Another aspect of encouraging activity in recent weeks has been spirited bidding for nonfiction books (I can’t claim to follow the fiction market), with auctions involving as many as ten publishers and results well up into the six-figure range. There is always a competitive edge for leading titles, but this spring reflects particular determination to bring in stories with upfront financial guarantees that anticipate the books will be bestsellers. Here are three recent books on offer with strong narratives but without celebrity authors of the sort that would ordinarily drive multiple offers of considerable size:


  • Stephen Richard Witt’s proposal called “How Music Got Free: The End of An Industry, The Turn of the Century and the Patient Zero of Piracy,” is the story of how the MP3 upended the music industry. Witt, who has a degree from the Columbia Graduate School of Journalism and has free-lanced for Al Jazeera, turned in a proposal of about 40,000 words to his agent Chris Parris-Lamb. The agent’s pitch acknowledged that Witt had “no credentials to his name . . . quit his job at a hedge fund to go to journalism school for the sole purpose of reporting out this story as far as he could take it . . . let’s call him an historian of the Internet.” A key element of the tale, as quoted in a Publishers Lunch summary, tells “of a single employee at a CD pressing plant, who by smuggling out discs in advance of their release date and leaking them to his confederates online became for a time, the most powerful person in the music world.”
  • Dan Ephron, a correspondent for Newsweek and The Daily Beast in Israel, is writing “Killing a King: How a Jewish Zealot Assassinated Yitzhak Rabin and Remade Israel.” As Israel’s formidable prime minister, Rabin was leading the way towards an agreement with Palestinian leaders for a two-state solution which seemed, in the aftermath of the 1993 Oslo Accords a distinct possibility. But at a Jerusalem rally on November 4, 1995, Rabin was shot by Yigal Amir, an Israeli right-wing radical. Rabin’s death effectively ended the peace process. The book brings this tragic intersection of two men into graphic focus and the consequences since of repeated setbacks in the effort to find a solution to Israel-Palestinian enmity.
  • Bill Browder’s “Red Notice” is the saga of an American investor active in Russia in the immediate post-Soviet period (and ironically the grandson of Earl Browder, a one-time head of the American Communist Party). After making a fortune, Browder fell out with Russians, moved to London and left behind his lawyer Sergei Magnitsky who was beaten to death in a Moscow prison. Browder’s commitment on behalf of his dead colleague succeeded in having Congress pass the Magnitsky bill which placed restrictions on Russians with dubious human rights records. Valdimir Putin immediately retaliated against Americans, beginning with restrictions on adoptions. Browder’s fascinating background, his exploits in Russia and the Magnitsky story comprise a compelling tale of many facets.

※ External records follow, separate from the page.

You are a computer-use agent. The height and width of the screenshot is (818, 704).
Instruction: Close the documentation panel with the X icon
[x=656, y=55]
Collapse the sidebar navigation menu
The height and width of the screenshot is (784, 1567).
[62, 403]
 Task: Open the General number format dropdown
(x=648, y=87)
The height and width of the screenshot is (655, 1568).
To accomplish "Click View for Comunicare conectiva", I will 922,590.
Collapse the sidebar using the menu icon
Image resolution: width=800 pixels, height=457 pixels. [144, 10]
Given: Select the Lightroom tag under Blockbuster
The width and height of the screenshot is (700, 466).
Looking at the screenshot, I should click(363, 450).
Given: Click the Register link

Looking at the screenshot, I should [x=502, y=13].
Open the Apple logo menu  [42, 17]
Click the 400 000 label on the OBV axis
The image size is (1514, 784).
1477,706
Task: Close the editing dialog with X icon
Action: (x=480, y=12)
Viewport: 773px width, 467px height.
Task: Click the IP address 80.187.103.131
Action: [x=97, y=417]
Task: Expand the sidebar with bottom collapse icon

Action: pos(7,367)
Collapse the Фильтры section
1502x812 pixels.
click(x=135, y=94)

Among the other major developments of the past few weeks is Simon & Schuster’s agreement with New York City’s public libraries for a one-year trial at making e-books available to borrowers. With that pact, all six of the country’s largest publishers have now launched at least short-term programs to provide e-books through New York’s library system. For a good summary of the library agreements, read Laura Hazard Owen’s blog at paidcontent.org.

For now, books in a variety of formats sold through a range of venues appear to be holding their own. There is never a good time for complacency—and this is certainly not the season for self-satisfaction. But the range of activity in the book industry is nonetheless, by many standards, robust and dynamic.